*Page extract*
------------------------------------------------
My brother in law came up behind me when i was learning and unexpectedly shoved me. they say whatever foot you put out to catch yourself should be your front foot and it has been true to me ever since.


----------



## Temee (Mar 22, 2015)

poutanen said:


> if you setup a true twin board with symmetrical binding stances,


Yes, board is another issue too look for now, checking to buying my own board these couple of days and hopefully can be deliver before the weekend so can try out the switch, dual between a burton Process Smalls 138 junior board and a burton Social board 138 LOL!


----------



## poutanen (Dec 22, 2011)

Temee said:


> Yes, board is another issue too look for now, checking to buying my own board these couple of days and hopefully can be deliver before the weekend so can try out the switch, dual between a burton Process Smalls 138 junior board and a burton Social board 138 LOL!


Not to derail your own thread, but: how much do you weight? A 138 is a very small board.


----------



## Temee (Mar 22, 2015)

poutanen said:


> Not to derail your own thread, but: how much do you weight? A 138 is a very small board.


Np!, Glad to hear any advice  I had calling different places to ask about my board size and they said ok for me

I'm 152cm/ 5.1 , 48kg/105lbs and size 36/6 boots (I know a midget) :happy:


----------



## chomps1211 (Mar 30, 2011)

poutanen said:


> Not to derail your own thread, but: how much do you weight? A 138 is a very small board.
------------------------------------------------
*Data segment*
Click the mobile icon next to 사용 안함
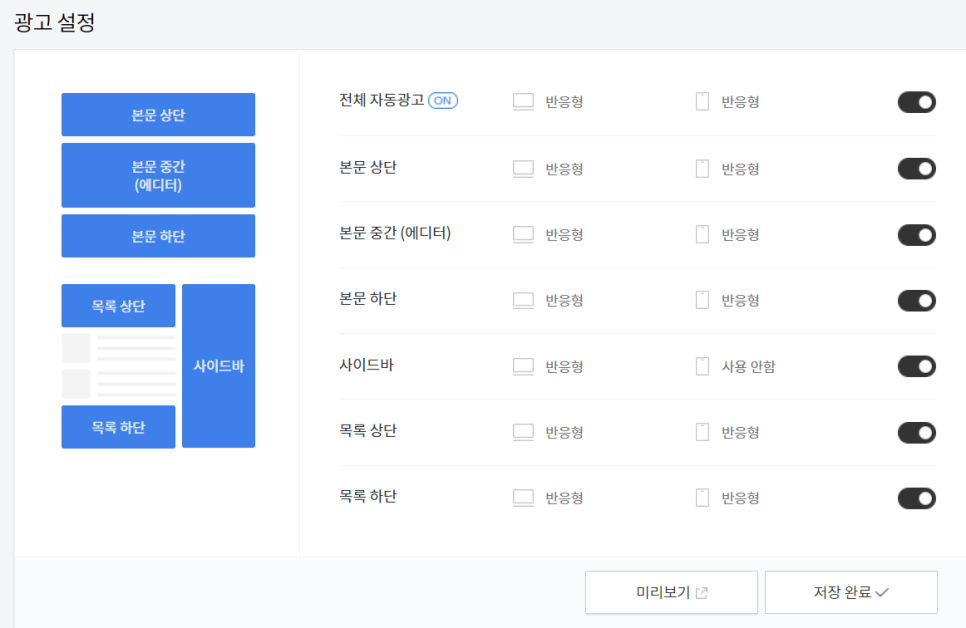966x628 pixels. click(x=702, y=367)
------------------------------------------------
*What to work on*
In the snowboarding thread, which two boards is Temee deciding between?

*Response*
A Burton Process Smalls 138 junior board and a Burton Social board 138.